**Task details:** Output nothing except the lines from the one containing "You are a computer-use" through the final line of the data, both included, typed exactly, minus the pictures.

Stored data
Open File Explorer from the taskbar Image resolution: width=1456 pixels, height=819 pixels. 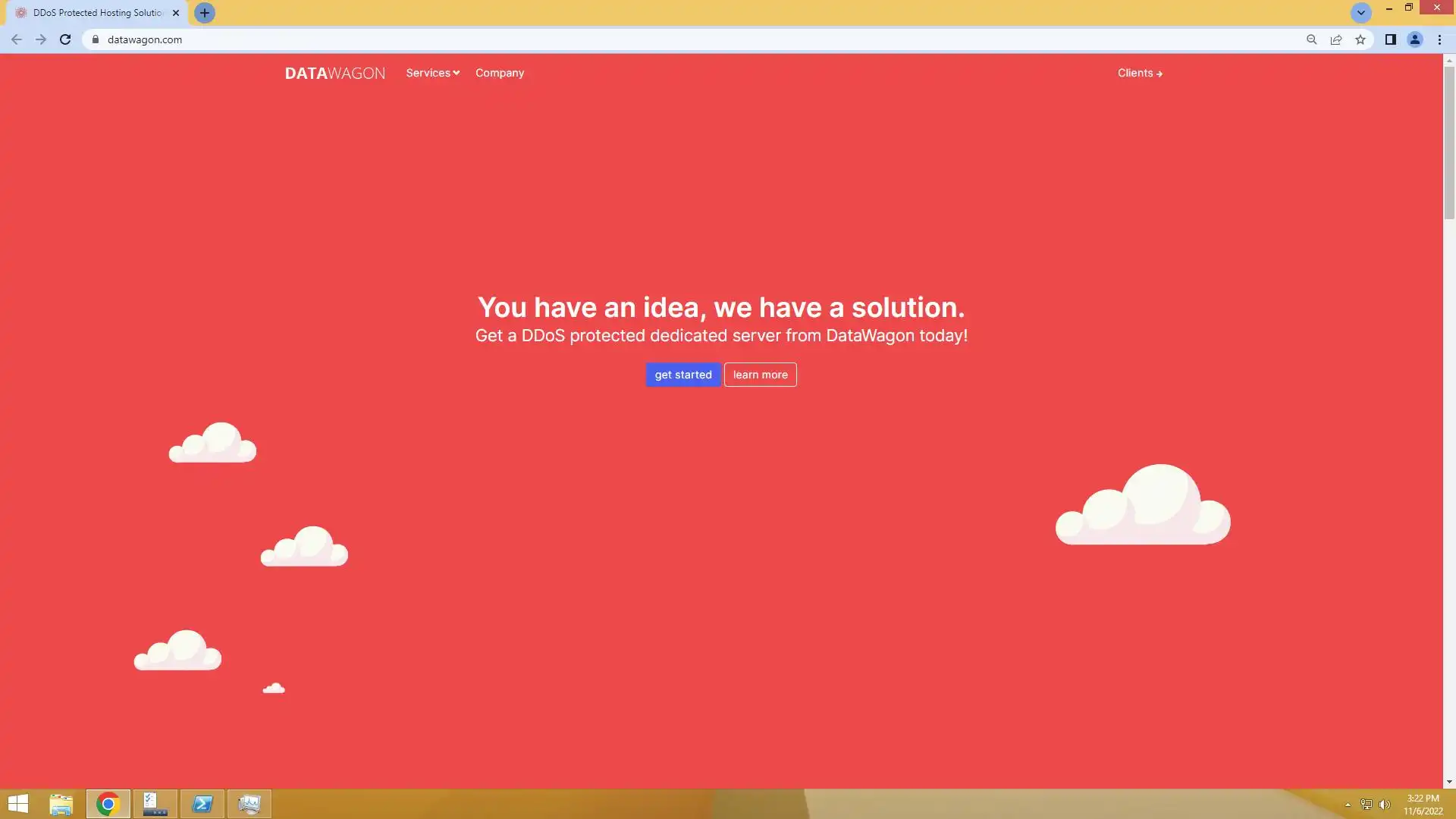61,804
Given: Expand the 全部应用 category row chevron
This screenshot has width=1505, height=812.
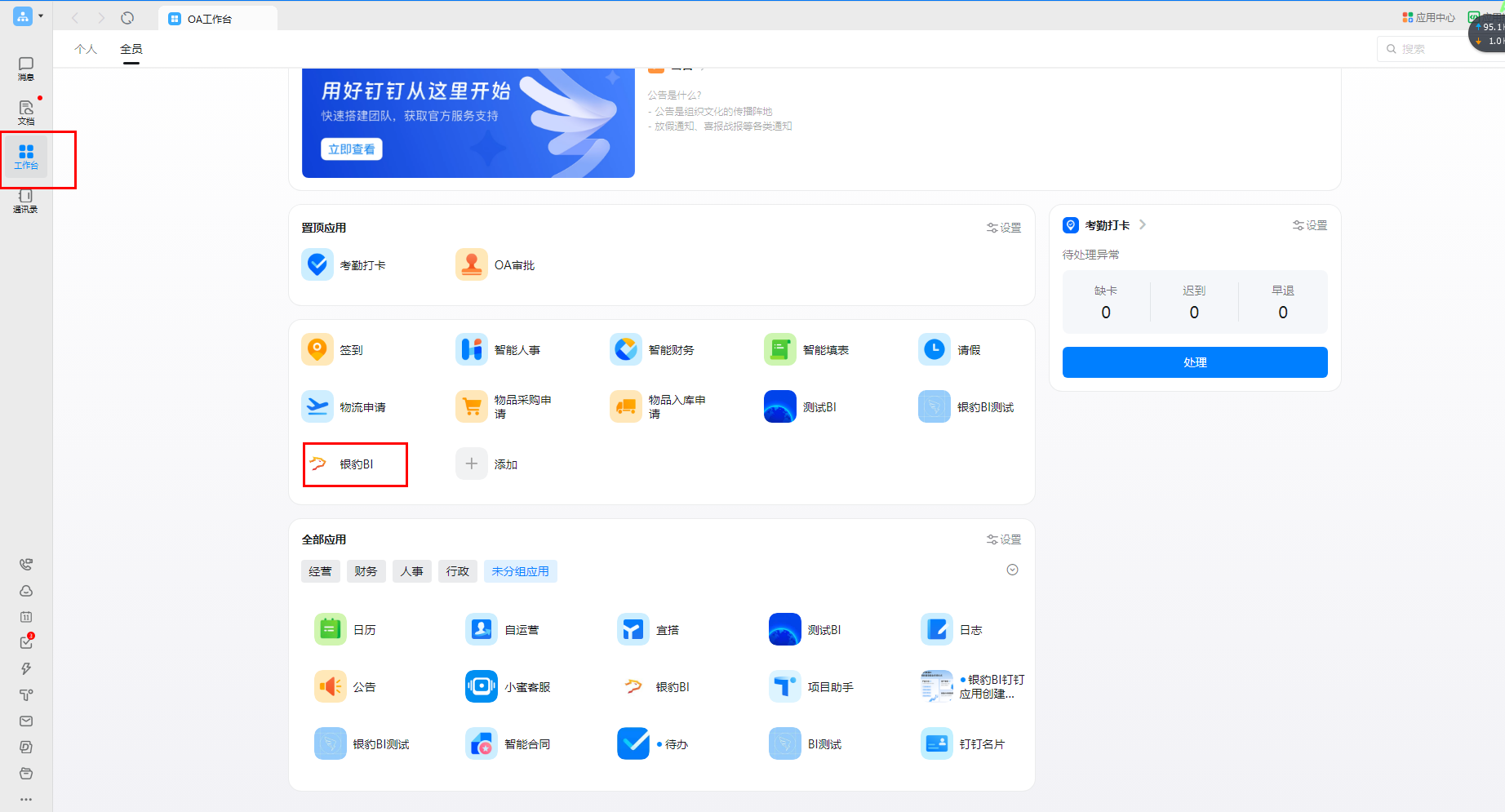Looking at the screenshot, I should (1012, 569).
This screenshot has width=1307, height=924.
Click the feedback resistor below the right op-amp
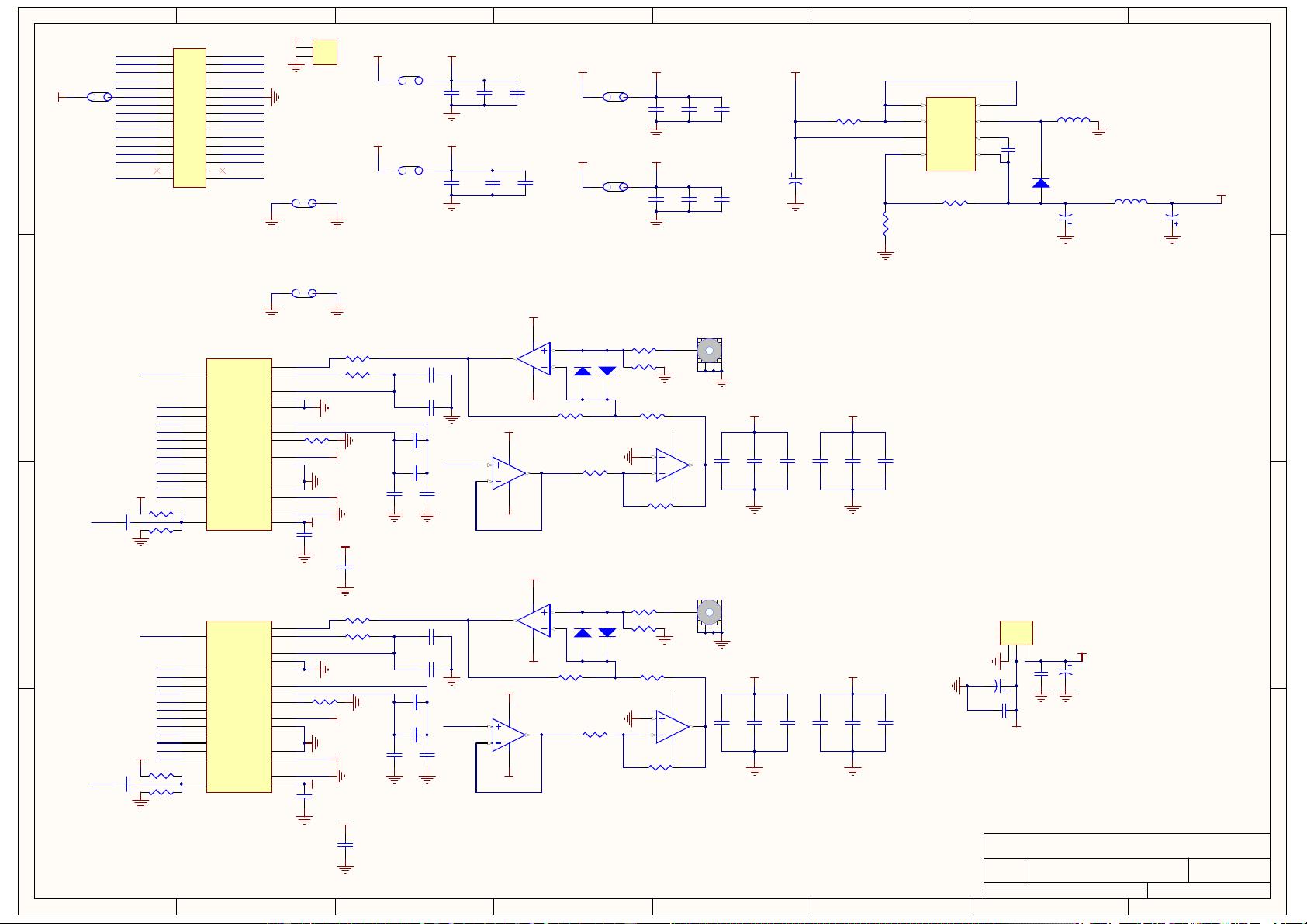(x=659, y=505)
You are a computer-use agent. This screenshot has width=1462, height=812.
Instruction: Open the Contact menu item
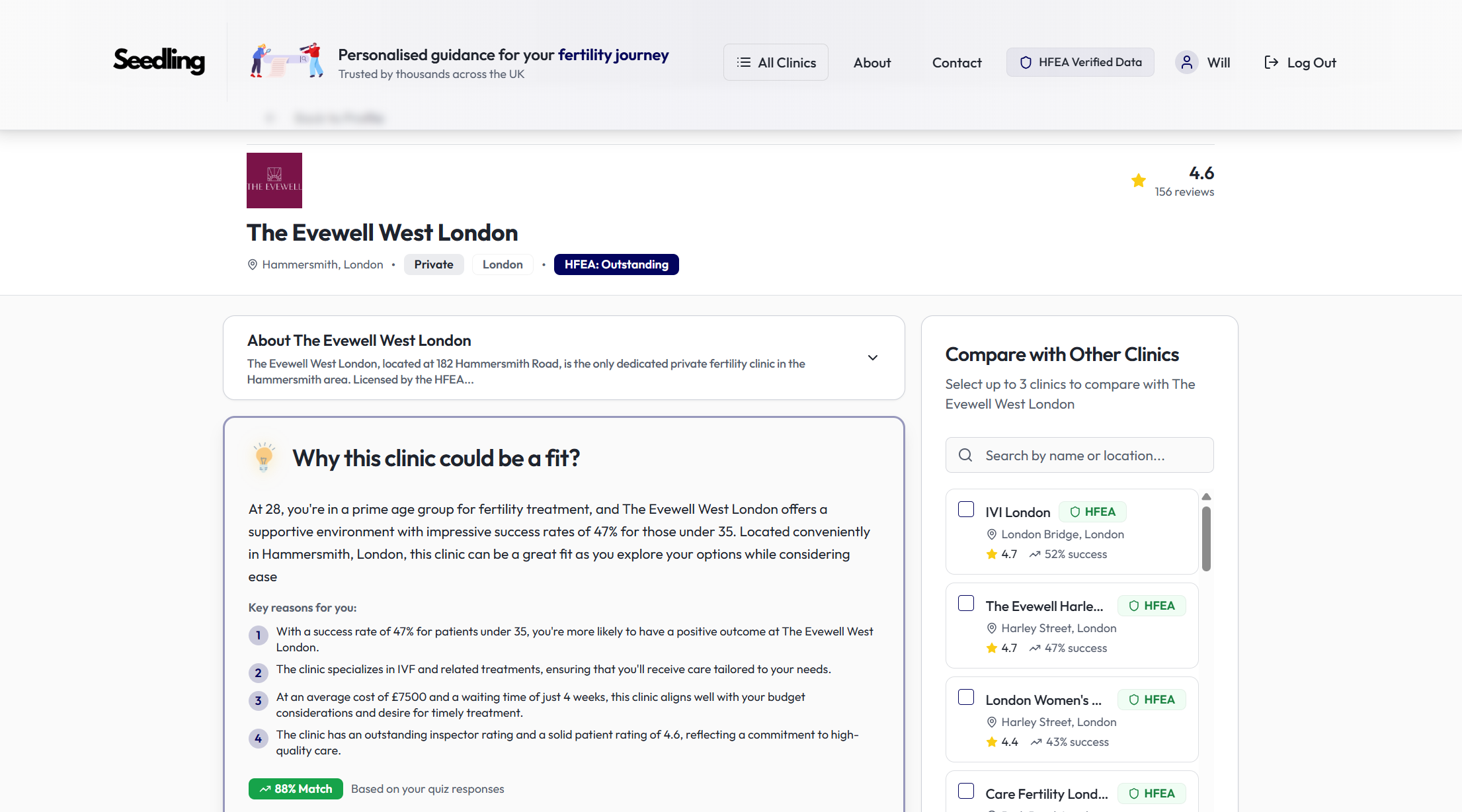956,62
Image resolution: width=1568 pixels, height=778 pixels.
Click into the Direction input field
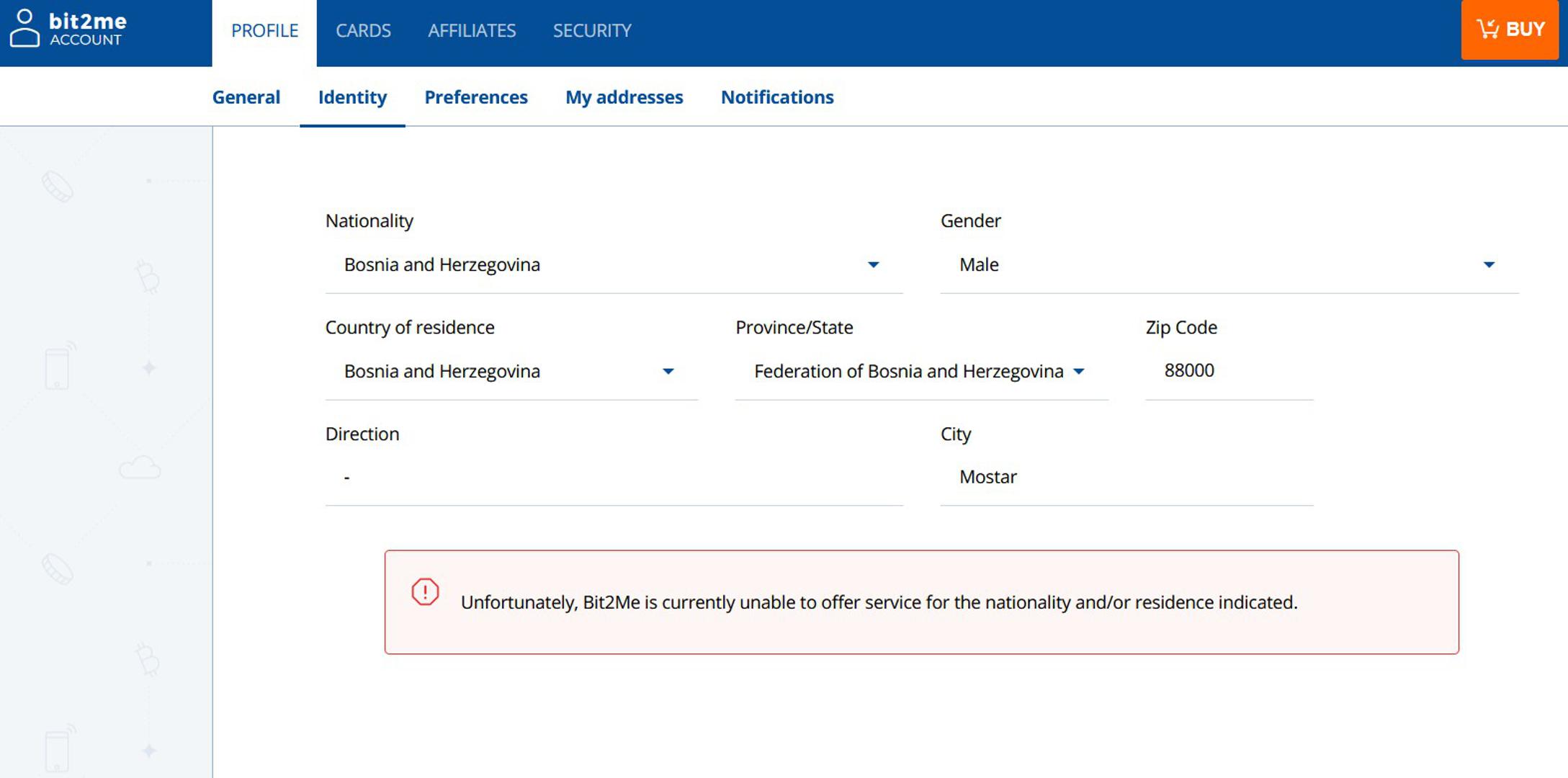click(x=614, y=477)
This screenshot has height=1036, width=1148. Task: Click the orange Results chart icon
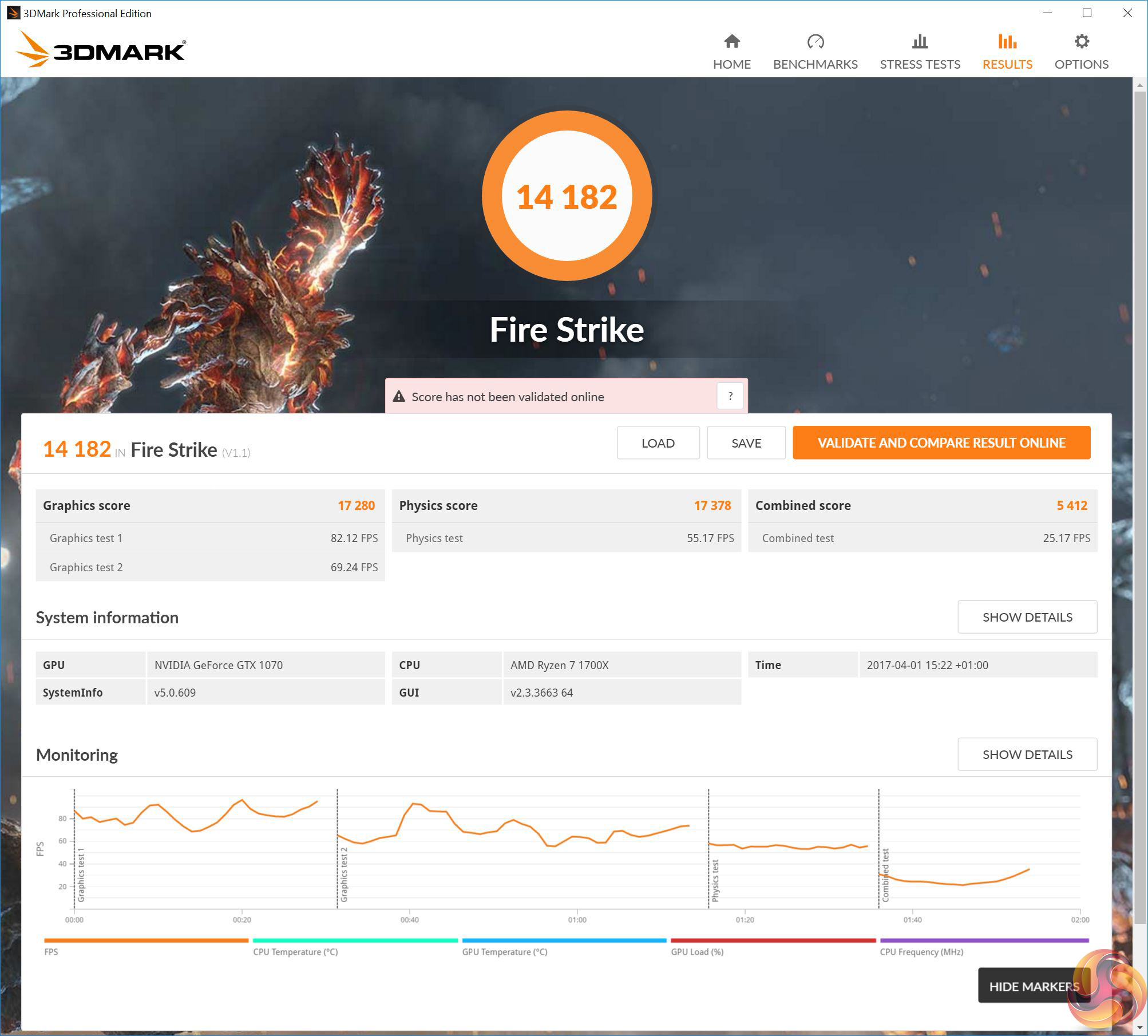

**Task output:**
You are a computer-use agent. This screenshot has width=1462, height=812.
Instruction: Open the Contact menu item
956,62
Image resolution: width=1568 pixels, height=778 pixels.
Click into the Direction input field
click(x=614, y=477)
This screenshot has height=1036, width=1148. Task: Click the orange Results chart icon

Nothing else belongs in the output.